Memories of what has been are as important to our health as hopes of what will be. Our memories establish our sense of personal identity. Lose your memory, and you lose your sense of self. This is what happens with amnesiacs: in losing their memory, they forfeit their grasp of who they are, where they are and where they were headed.
No one can tell you how to see or remember your life. You have absolute freedom to give or remove meaning from your personal history. Dr. Victor Frankel, an Austrian psychiatrist who managed to survive Auschwitz, had this insight while digging a grave he believed would likely be his own. As a compassionless German guard stood by, Frankel was ordered to dig a hole. While doing so, he began remembering his former life in Vienna. He reflected fondly on his beloved wife, who had previously perished at the concentration camp.
As he treasured these memories, he looked at the heartless Nazi murderer. Then he realized this guard could not touch his memories, could not tamper with or diminish them. This gave Frankel a secure sense of great freedom; and for whatever reason, the guard chose not to shoot him.
How fortunate this was for the world, because Frankel would later write an important book about his experiences and insights while a prisoner. The book is entitled Man’s Search for Meaning, and forms the basis of Frankel’s variety of psychotherapy, termed “Logotherapy.” The essence of Logotherapy is contained in a dictum of Frederic Nietzsche: “A person who has a why to live, can accept almost any how.”
An example of how this works comes from Frankel’s book. A doctor’s wife died and the man could not get over her loss. Frankel asked him a single question: “If you could have chosen who would die first, you or your wife, which one would you have selected?” After a brief silence, the doctor answered, “I would have chosen my wife. I would not want her to suffer my loss as I have suffered hers.” This gave the doctor rapid relief and release.
Our reason for living is built firmly on our treasured memories of love and joy, and the hopes and dreams which spring from them. As I once wrote, addressing parents concerning their children:
“Your children will come your way, but only for a distance. Then they must seek their own path. And you must help them on their quest. It is for you to provide food that can sustain them. It is for you to give memories to warm their winters and caress their wounds. It is for you to bless their efforts, that they may strive with faith.

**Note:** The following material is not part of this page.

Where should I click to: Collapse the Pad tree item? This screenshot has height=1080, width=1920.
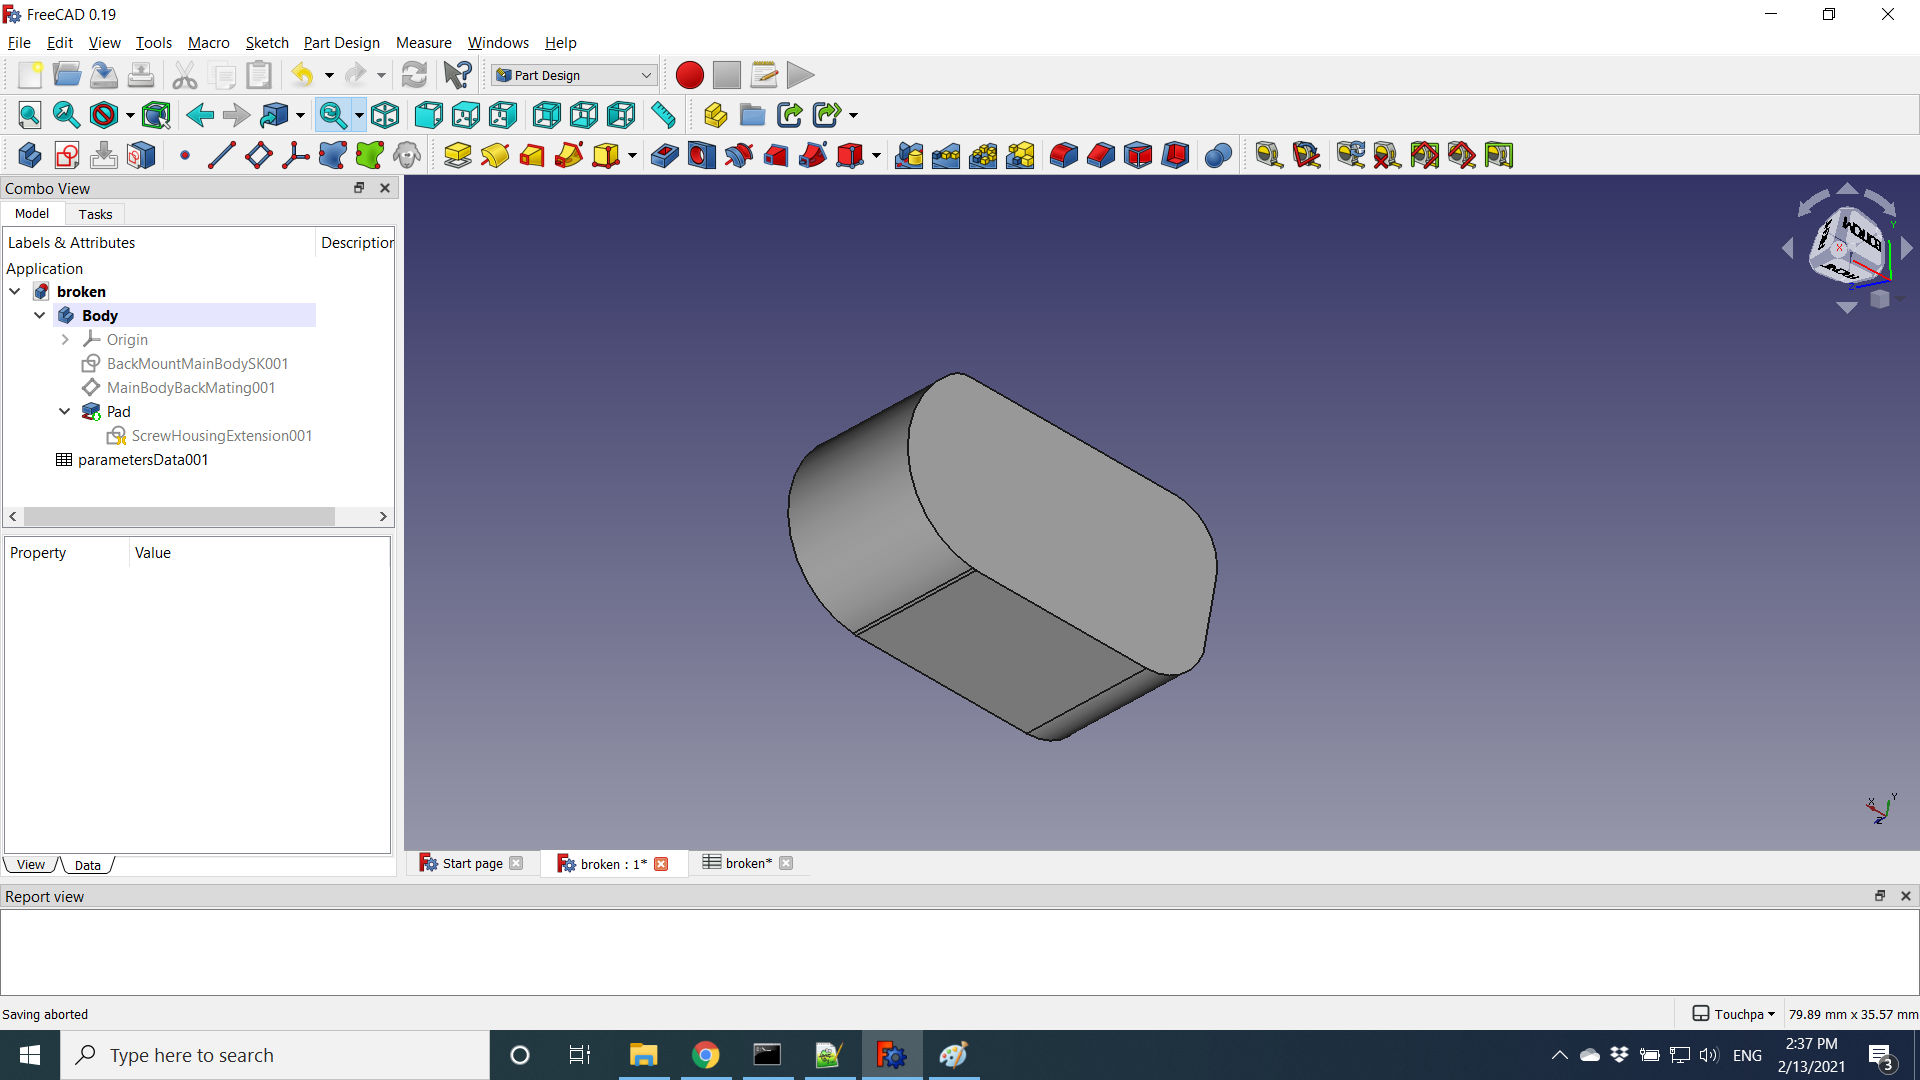pyautogui.click(x=65, y=411)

But it is not for you to place their feet upon a path.”
In addition to things we need to remember, there are also things we need to forget. Bad memories, traumatic events should be recalled long enough to work through their negative consequences for our lives, and then mercifully let go, so we can move past them. As one friend says, “Sometimes we simply have to press the ‘Delete’ button on our memory board.”
Our lives are determined as much by our peak experiences as our pit experiences. Hold tightly the good memories of your life. Who knows; perhaps you can take them with you.